A year after China broke its peg with the US dollar to launch what it labelled as a new and more flexible currency regime, Bo Xilai, China’s commerce minister, was still fretting about the adverse impact on exporters of a stronger renminbi.
Mr Bo, whose ministry handles trade policy, complained in mid-2006 that the rising renminbi had “reduced profits” in labour-intensive industries in general and the textiles sector, with its thin margins of “3 per cent”, in particular.
Nearly 20 years on from the July 2005 move to abandon the peg, Mr Bo and the various lobbies in China that opposed revaluation have been proved wrong.
“China’s net exports between 2004 and 2007 will have quadrupled.
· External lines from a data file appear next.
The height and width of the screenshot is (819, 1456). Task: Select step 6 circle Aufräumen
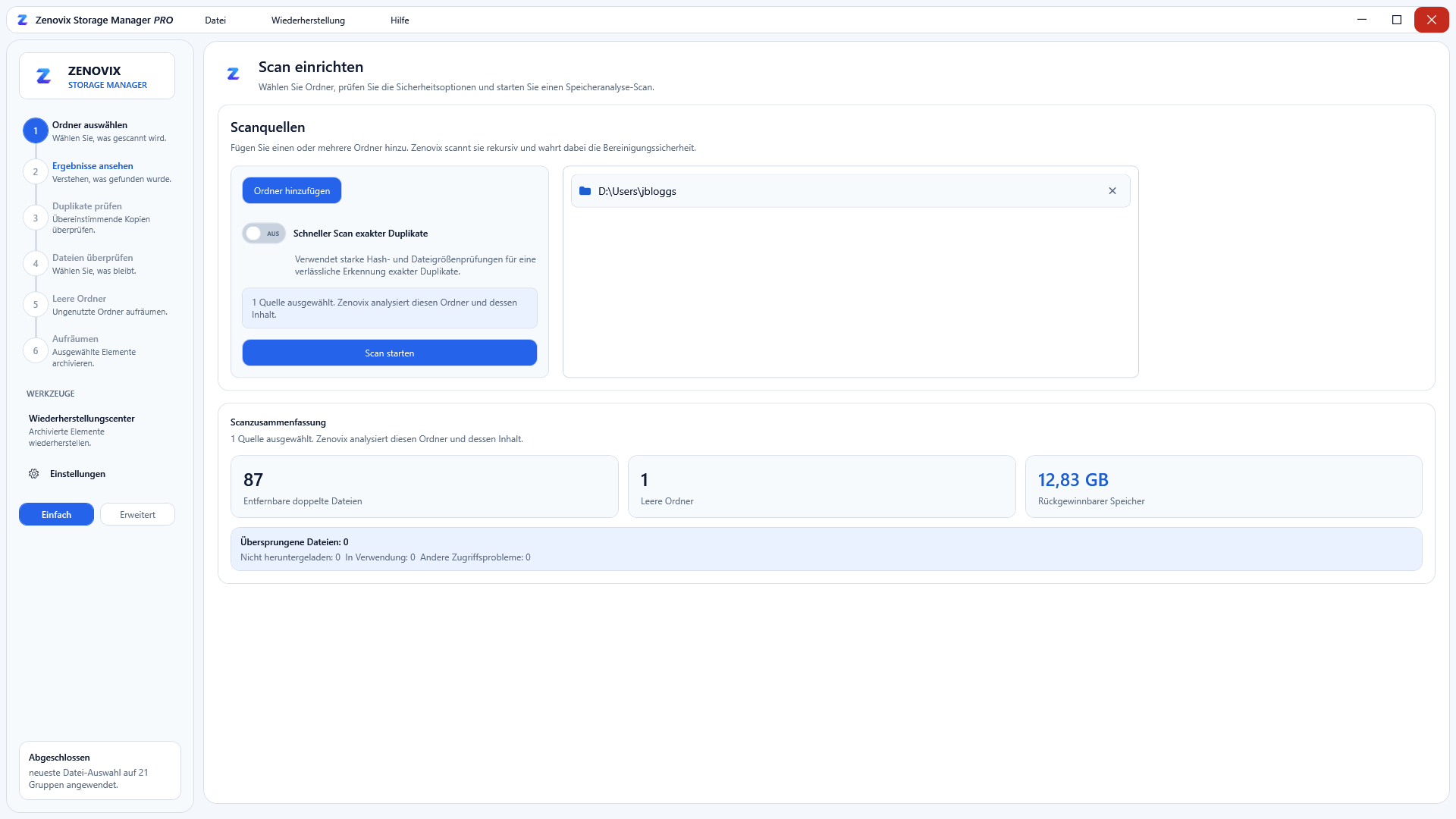[36, 351]
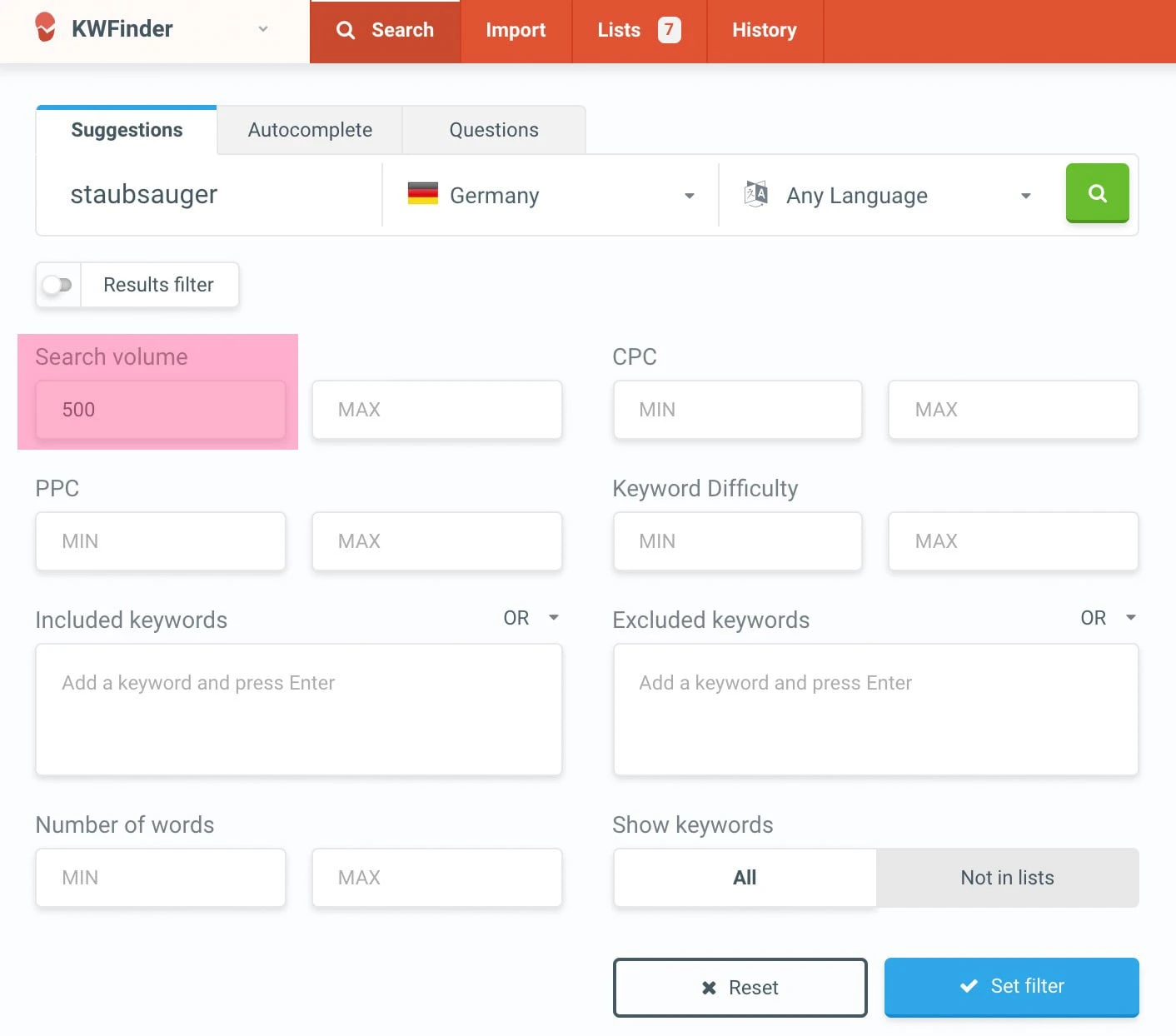Switch to Not in lists view

click(1007, 877)
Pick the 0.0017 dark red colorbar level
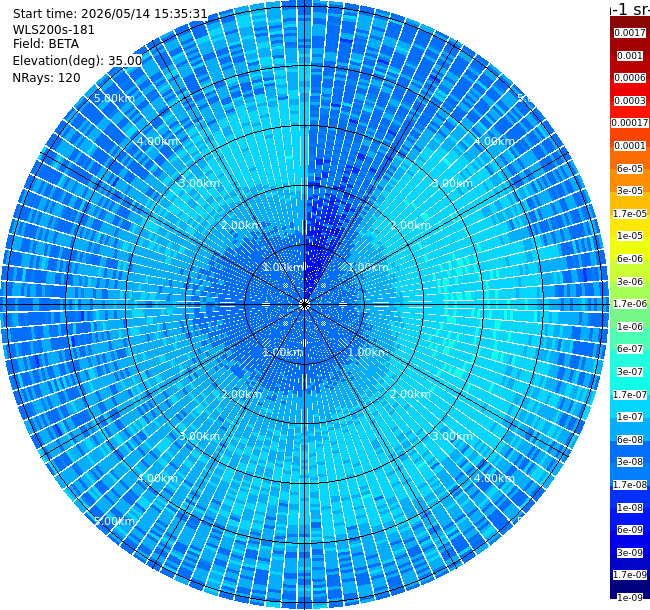Viewport: 650px width, 610px height. click(x=630, y=33)
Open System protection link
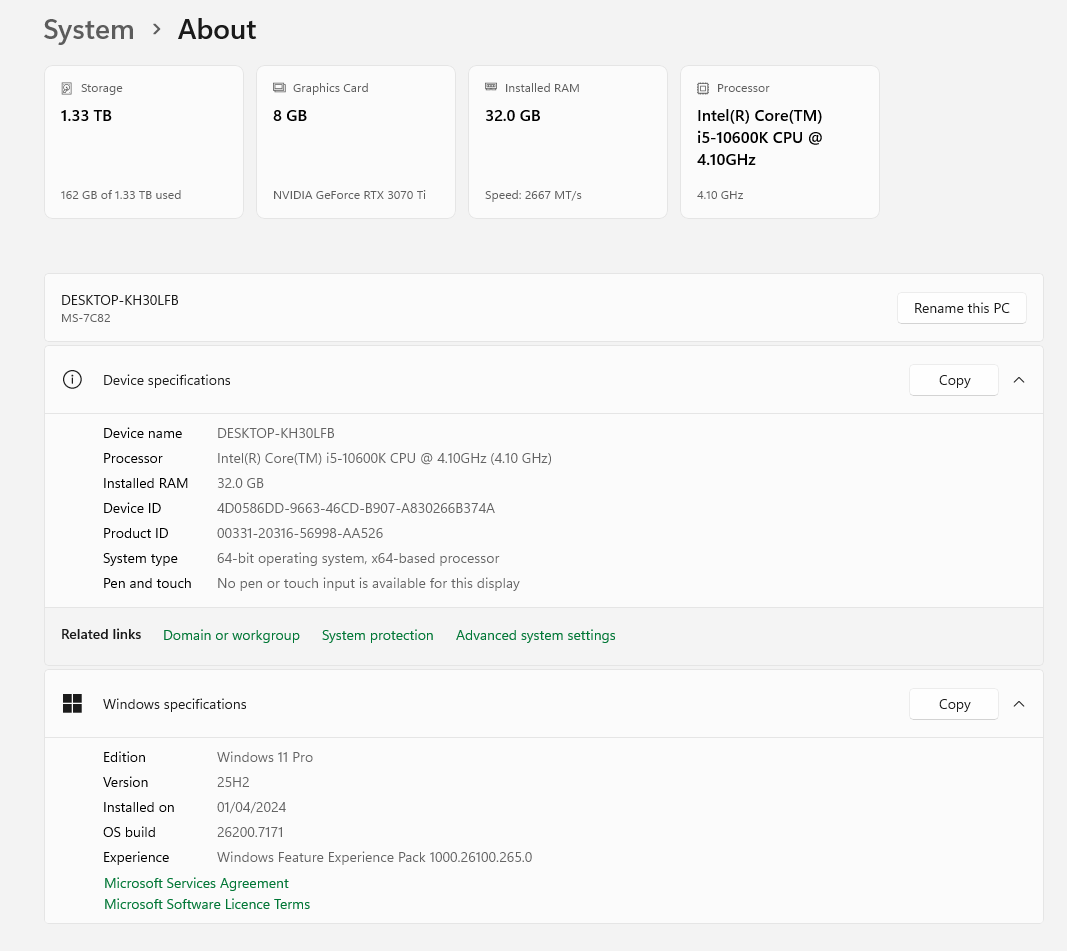 coord(377,635)
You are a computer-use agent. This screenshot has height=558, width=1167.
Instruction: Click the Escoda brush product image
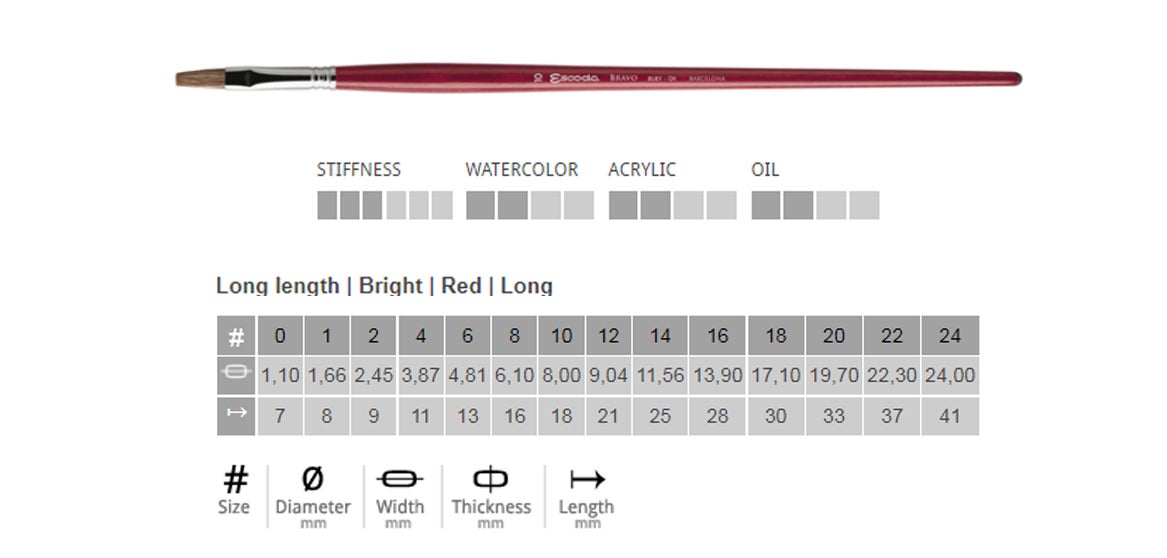coord(598,79)
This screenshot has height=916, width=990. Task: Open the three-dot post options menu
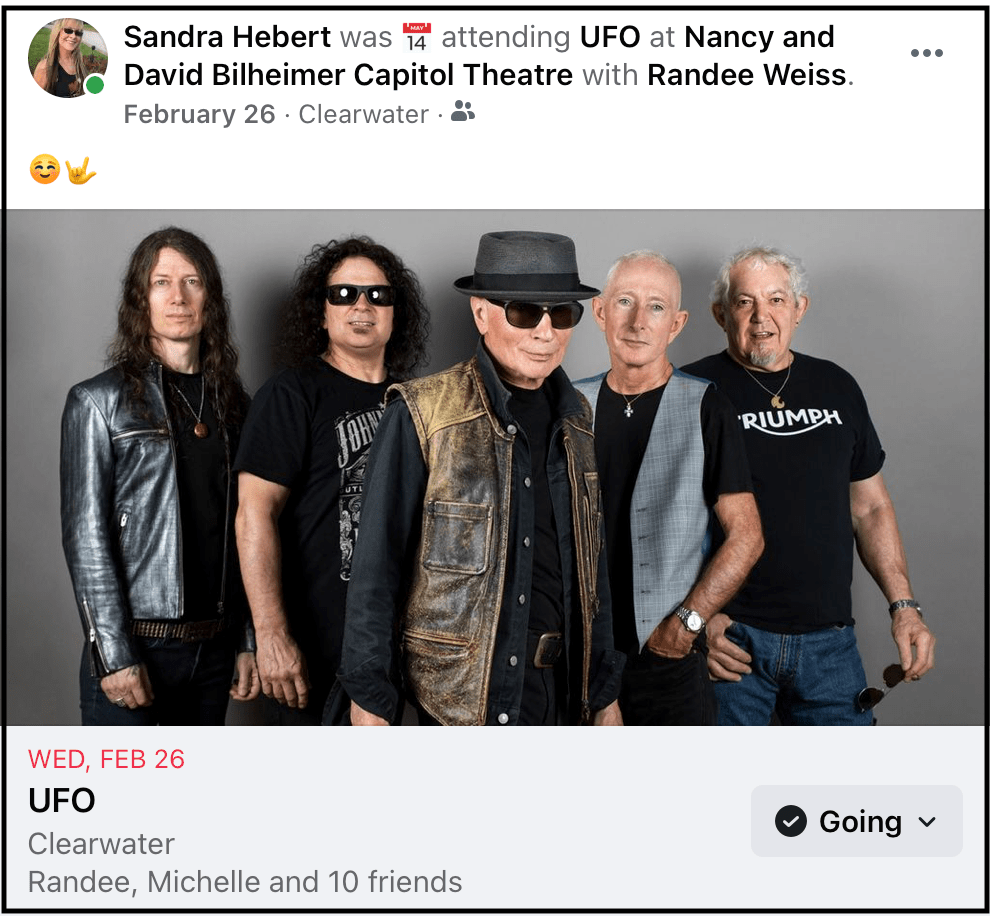coord(926,53)
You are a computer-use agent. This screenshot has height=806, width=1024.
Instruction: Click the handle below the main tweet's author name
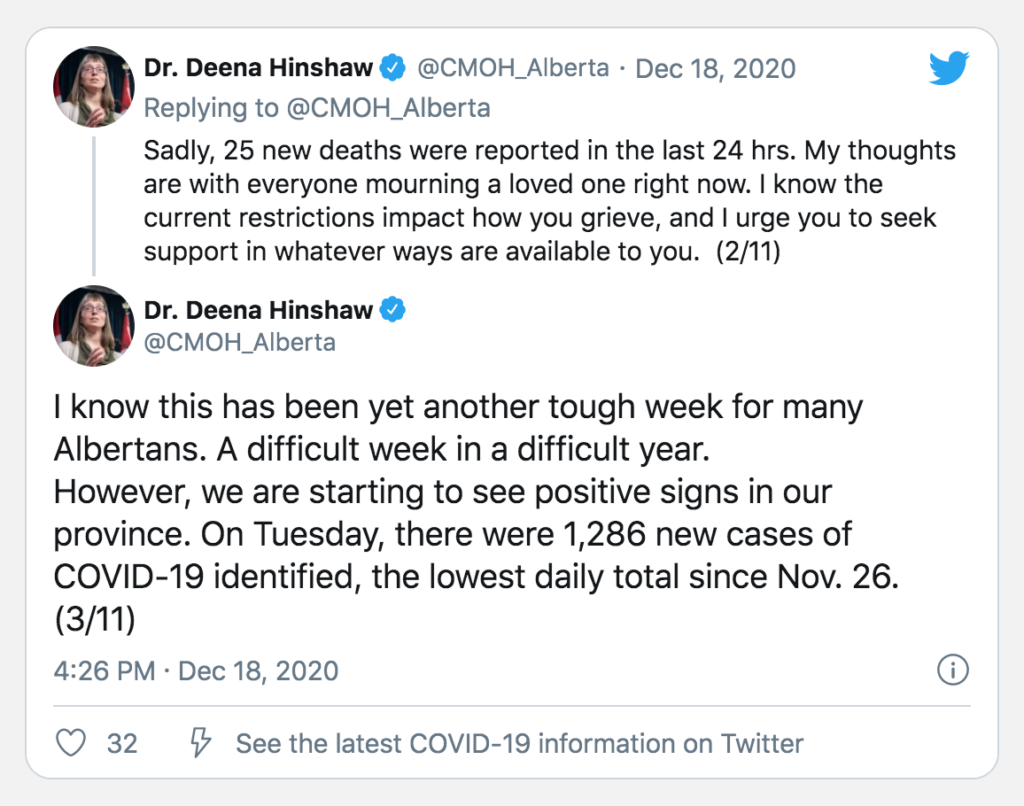point(240,342)
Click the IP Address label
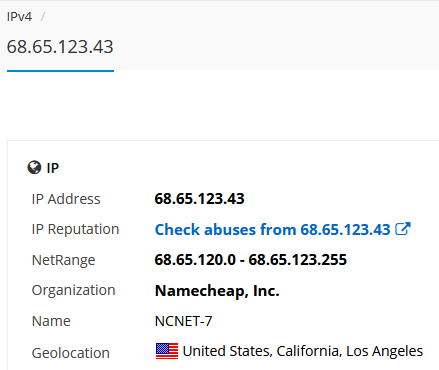This screenshot has height=370, width=439. tap(66, 199)
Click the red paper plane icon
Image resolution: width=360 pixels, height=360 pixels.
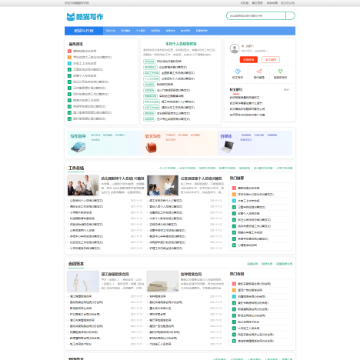259,71
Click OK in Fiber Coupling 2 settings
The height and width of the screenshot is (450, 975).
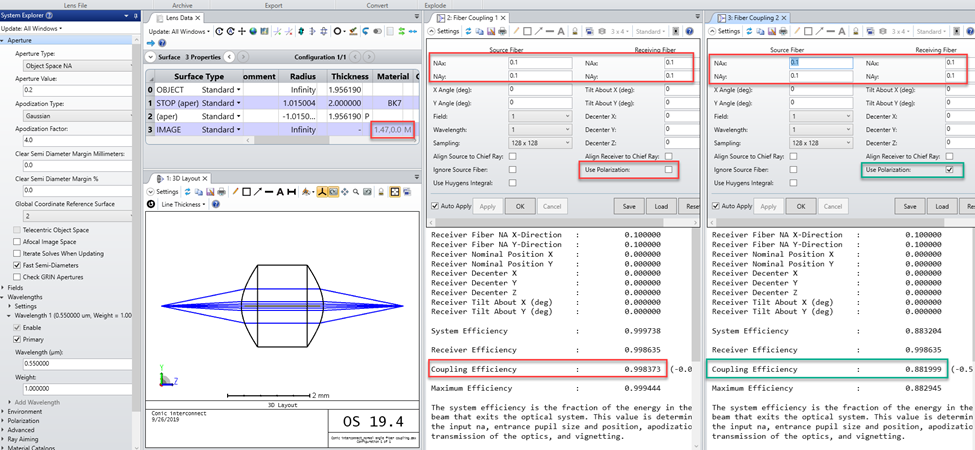click(x=801, y=206)
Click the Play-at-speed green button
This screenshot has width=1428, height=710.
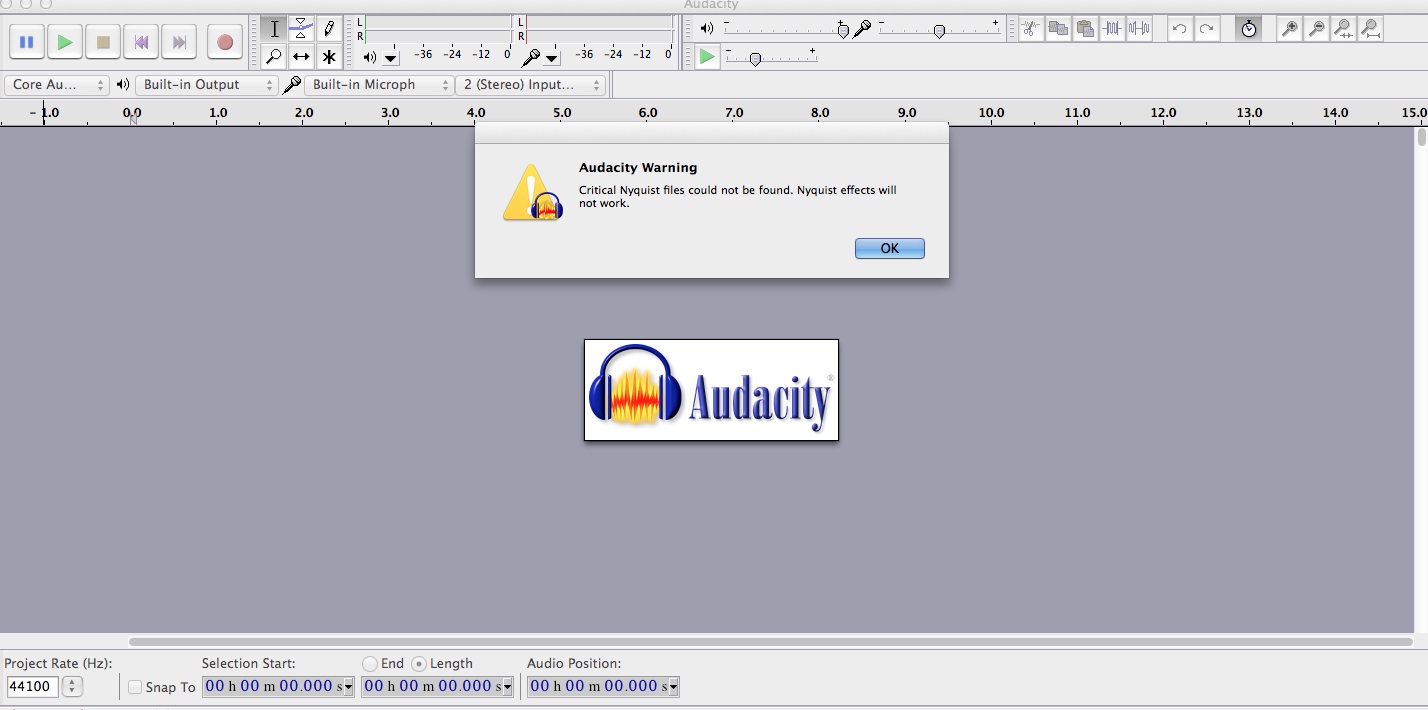707,57
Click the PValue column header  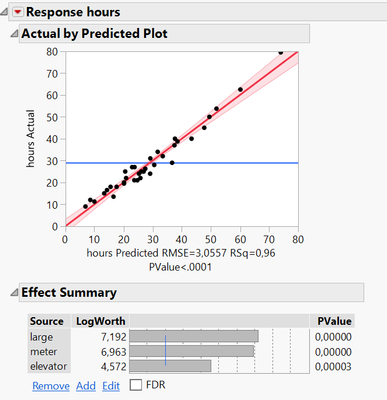click(334, 321)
Clearly the export regime is very much more robust than the people proffering that advice understood or were willing to admit,” says Nicholas Lardy, of the Peterson Institute for International Economics in Washington.
Even in China’s textiles sector, the export industry supposedly under most threat from a stronger currency, profit margins rose in 2006 compared with the previous year, according to a Deutsche Bank report.
The renminbi has risen by nearly 11 per cent against the US dollar since mid-2005, enraging some politicians in Washington, who maintain the slow pace of appreciation amounts to currency manipulation by Beijing.
In recent months, Beijing’s critics in Washington have been joined by some in Europe, who have watched askance as bilateral trade deficit with China has swollen, even as the euro has strengthened against the renminbi.
Although a faster renminbi appreciation would have little short-term impact on Chinese, or Asian, trade balances with the US and Europe, the currency has become a symbol of Beijing’s economic engagement with the world.
Inside China, the many critics of the currency regime have focused less on trade than on the distortions to the economy that flow from the central government’s tight management.
To keep the currency stable, China buys nearly all of the huge monthly inflows of foreign currency, then “sterilises” the extra local funds in the monetary system by issuing bank bills.
Once a profitable exercise for the government, because of the difference between local and US interest rates, the spread is now narrowing dangerously, leaving the People’s Bank of China facing huge book losses on its foreign holdings, which stood at $1,433bn (£686m, €985m) in September.
“The squeezed differential is a concern and will be a big worry if, or probably when, Chinese rates have to step above the US,” says Stephen Green, of Standard Chartered in Shanghai.
The fear of encouraging speculative inflows through interest rate rises has long stayed the PBoC’s hand on monetary policy, leaving it little room to move.
Yu Xuejun, head of the China Banking Regulatory Commission office in Shenzhen, next to Hong Kong, said this week, in an unusually frank speech for a regulator, that the currency system had made the PBoC “passive”.
“The exchange rate formation mechanism cannot adapt in the current international and domestic environment and it is increasingly becoming an obstacle to the further opening up and modernisation of China,” he said.
Mr Yu called for the capital account to be opened to allow the market to set the value of the renminbi, a radical option for Chinese policymakers, who usually discuss this as a long-term aspiration.
The combination of an expectation of higher Chinese interest rates, to combat the effects of an inflationary spurt in recent months, and a slightly faster pace of renminbi appreciation, already appears to have reignited capital inflows. In the three months to the end of September, foreign exchange inflows increased by $180bn.
Of this, only about $73bn was accounted for by the trade surplus and $30bn from foreign direct investment and interest payments from China’s reserve holdings invested offshore. “If foreign capital anticipates the renminbi will appreciate faster and too much ‘hot money’ flows into Chinese markets, this will be a big problem,” says Li Xianrong, an economics commentator.
Beijing has taken little trouble over the past year to spell out its reasons for keeping the renminbi on such a tight leash, other than repeating, mantra-like, its promise to make it more flexible over time.
Mr Lardy believes the delay is the product of “very poor economic decision making at the top of the system”.
“They don’t feel confident they know what they are doing and they get conflicting advice from different interest groups,” he says.
“When [this happens], they tend to do nothing or very little. Hu Jintao [the president] and Wen Jiabao [the premier], have not been decisive on this.”